First-rate 'Hedda Gabler,' with Susannah York in title role

Hedda Gabler, Tragic Drama by Henrik Ibsen. Adapted by Christopher Hampton. Directed by Michael Kahn. Starring Susannah York, Philip Bosco, Harris Yulin, Roxanne Hart, Paul Shenar.

The Roundabout Theater has mounted a first-rate revival of Henrik Ibsen's "Hedda Gabler." The Christopher Hampton adaptation, directed by Michael Kahn, stars British actress Susannah York in a performance distinguished by its blending of inner and fragile composure.

Seizing on the comic irony as well as the deepseated malaise of the Norwegian antiheroine, Miss York illuminates the complex drives of a woman who has resigned herself to marriage but not to wifehood. Proud, fastidious, totally self-centered, Hedda yearns to control the destiny of others. Suffocated by the world in which she has trapped herself, she seeks a revenge that leads to her own self-destruction.

As Miss York reveals her, Hedda is a creature constantly frustrated and perpetually enraged over her own frustrations. There is self-loathing in her boredom and her contempt for others.

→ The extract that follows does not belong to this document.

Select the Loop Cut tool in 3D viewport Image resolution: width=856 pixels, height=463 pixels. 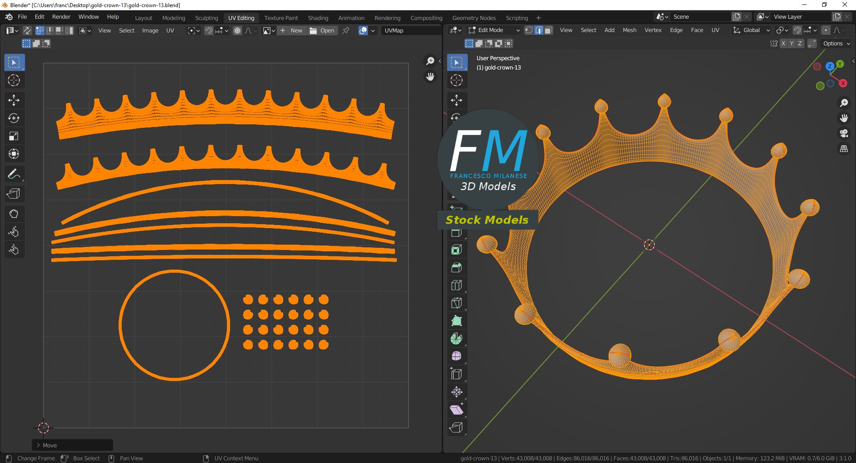456,285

Whether in her calculated rudeness to the unoffending Aunt Julia (Katherine Squire) or her sadistic treatment of the naive Mrs. Elvsted (Roxanne Hart), Hedda displays the cold cruelty that shuns any natural human feeling. The bumbling attentions of that simple-hearted pedant George Tesman (Harris Yulin) merely aggravate the situation.

The title of the play creates the psychological premise for the portrayal. Hedda is the fiercely heritage-conscious daughter of the late General Gabler. Her leather heels click martially as she strides the tiled expanses of the elegant. Tesman drawing room. When she comes temporarily to rest on a black upholstered sofa, she positions herself as if astride a charging horse. And she handles those ominous pistols with the cool hostility of a dueler. Only the thought of scandal terrifies her.

The Tesman household, with its bourgeois domesticity and sentimental attachments, is as alien to Hedda Gabler as some dark continent. All the elements of the Roundabout production are attuned to Mr. Kahn's boldly theatrical concept and its visual expression, and the playing throughout is admirable. Mr. Yulin's Tesman is obtuse but genuinely open-hearted and honorable. Miss Hart never loses sight of Mrs. Elvsted's devotion and fundamental courage (the courage Hedda envies). Philip Bosco plays the blackmailing Judge Brack with the kind of humorous urbanity that allows the sinisterness to seep through, Mr. Shenar perceives that Lovborg's weakness is not merely his lapse from sobriety but his readiness to fall for Hedda's manipulations. Miss Squire is a gently doting Aunt Julia, and Barbara Lester confirms Ibsen's view that the role of Berta, the d evoted family servant, was not one to be scorned.